SELECT
SELECT
is used in a few ways within Materialize. You can use it to:
- Query materialized views and materialized sources, e.g.
SELECT * FROM some_view;
- Describe a view you want to materialize. e.g.
CREATE MATERIALIZED VIEW some_view AS SELECT...
- Describe a view without materializing it, e.g.
CREATE VIEW some_nonmaterialized_view AS...
To better understand the distinction between these uses, you should check out our architecture overview.
You may also find it useful to review TAIL
, a more general form of a SELECT
statement that produces a live stream of updates to a view.
Conceptual framework
The SELECT
statement is the root of a SQL query, and is used both to
interactively query data Materialize manages, and to bind SQL queries to named
views which can be queried later.
When used to interactively query data, your query must depend only on materialized sources and views. There are exceptions, discussed in more detail below. When used to construct views, this restriction is lifted.
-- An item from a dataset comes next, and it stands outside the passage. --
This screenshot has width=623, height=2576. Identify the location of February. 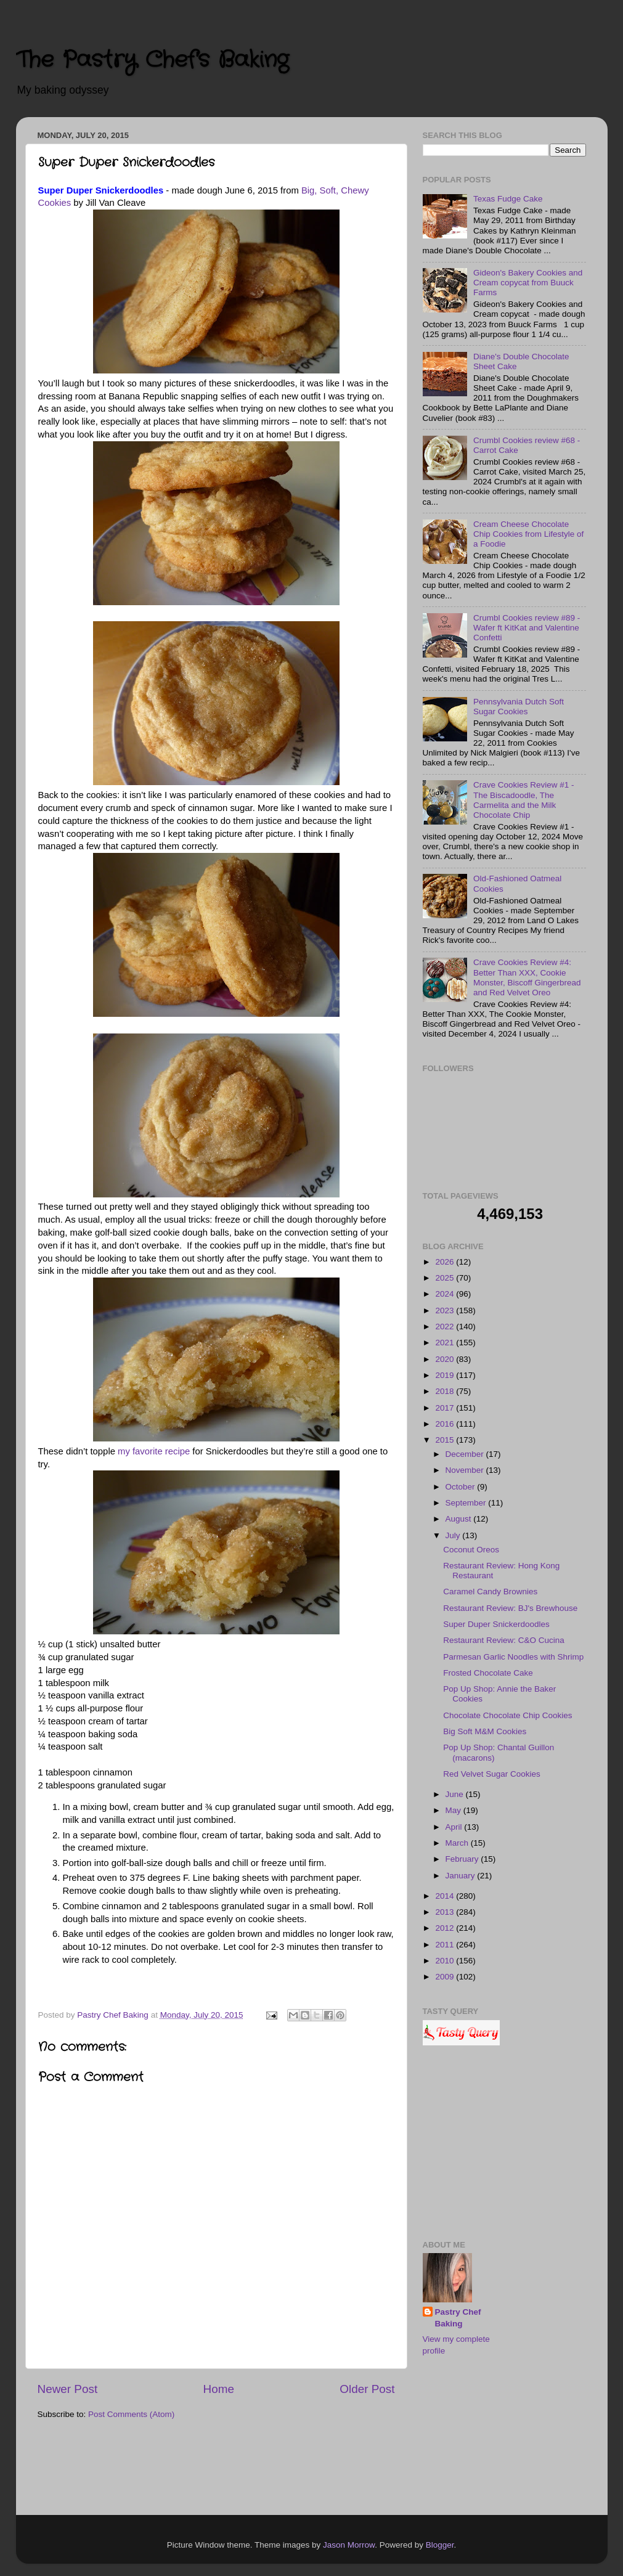
(463, 1859).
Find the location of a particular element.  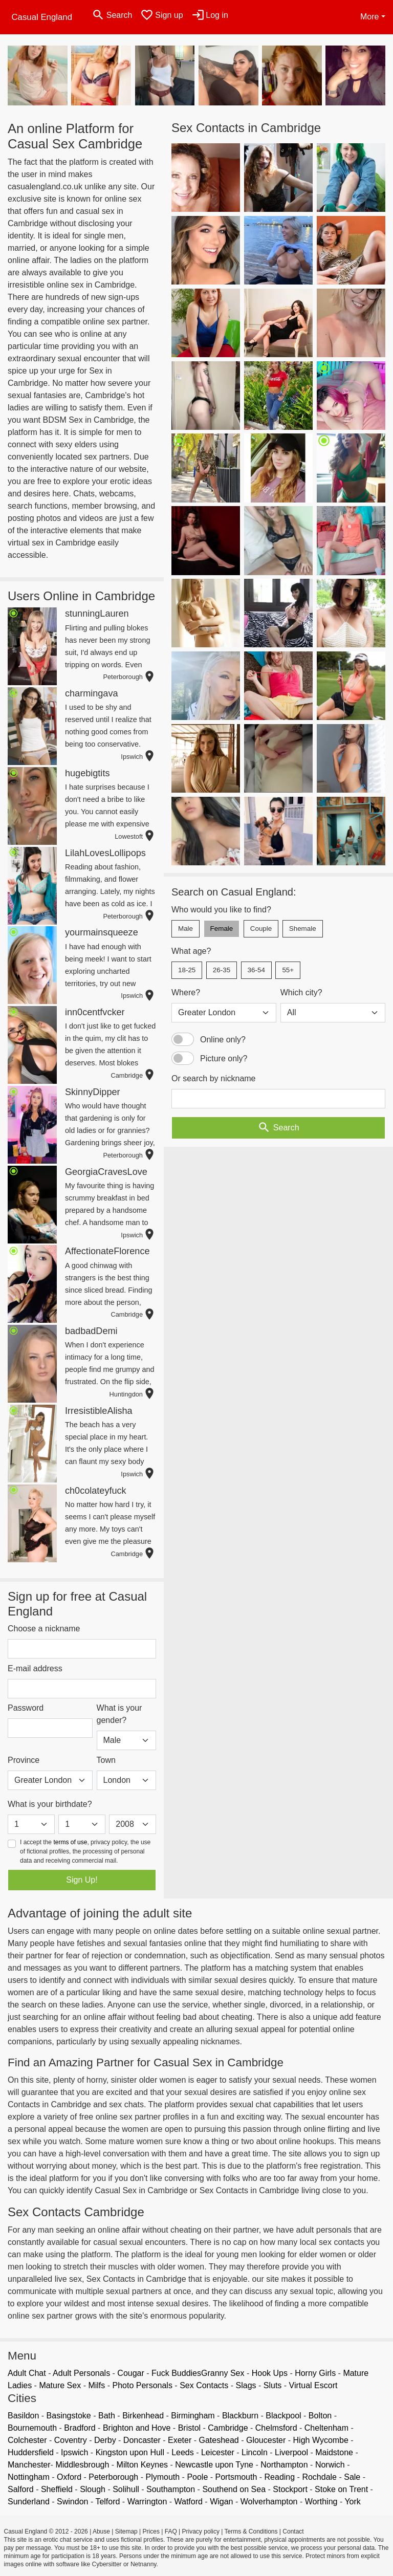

This is covered in much greater detail in our architecture
overview, but here’s a quick summary of how
Materialize handles SELECT
in different circumstances.
Scenario | SELECT behavior |
---|---|
Creating view | The query description is bound to the name given to it by CREATE VIEW . |
Reading from a materialized source or view | Reads directly from the maintained data. |
Querying materialized sources and views | Constructs a dataflow, which is torn down after returning results to the client. |
Syntax
Field | Use |
---|---|
WITH … AS … | Common table expressions (CTEs) for this query. |
( col_ident… ) | Rename the CTE’s columns to the list of identifiers, both of which must be the same length. |
ALL | Return all rows from query (implied default). |
DISTINCT | Return only distinct values from query. |
DISTINCT ON ( col_ref… ) | Return only the first row with a distinct value for col_ref. New in v0.5.1. |
target_elem | Return identified columns or functions. |
FROM table_ref | The tables you want to read from; note that these can also be other SELECT statements or common table expressions. |
join_expr | A join expression; for more details, see our JOIN documentation. |
WHERE expression | Filter tuples by expression. |
GROUP BY col_ref | Group aggregations by col_ref. |
OPTION ( hint_list ) | Specify one or more query hints. |
HAVING expression | Filter aggregations by expression. |
ORDER BY col_ref… | Order results in either ASC or DESC order (ASC is implied default). |
LIMIT | Limit the number of returned results to expr. |
OFFSET | Skip the first expr number of rows. |
UNION | Records present in select_stmt or another_select_stmt .DISTINCT returns only unique rows from these results (implied default). With ALL specified, each record occurs a number of times equal to the sum of the times it occurs in each input statement. |
INTERSECT | Records present in both select_stmt and another_select_stmt .DISTINCT returns only unique rows from these results (implied default). With ALL specified, each record occurs a number of times equal to the lesser of the times it occurs in each input statement. |
EXCEPT | Records present in select_stmt but not in another_select_stmt .DISTINCT returns only unique rows from these results (implied default). With ALL specified, each record occurs a number of times equal to the times it occurs in select_stmt less the times it occurs in another_select_stmt , or not at all if the former is greater than latter. |
AS OF | If provided, SELECT will report the results at the supplied timestamp, meaning it reflects exactly those input updates at or before this timestamp. See TAIL for discussion of AS OF in that context. |
Details
Because Materialize works very differently from a traditional RDBMS, it’s
important to understand the implications that certain features of SELECT
will
impact your Materialize instances.
Creating materialized views
Creating a materialized view generates a persistent dataflow, which has a
different performance profile from performing a SELECT
in an RDBMS.
A materialized view costs Materialize both CPU and RAM to maintain. Materialize must maintain the results of the query, but often it must also maintain additional intermediate state. To learn more about the costs of materialization, check out our architecture overview.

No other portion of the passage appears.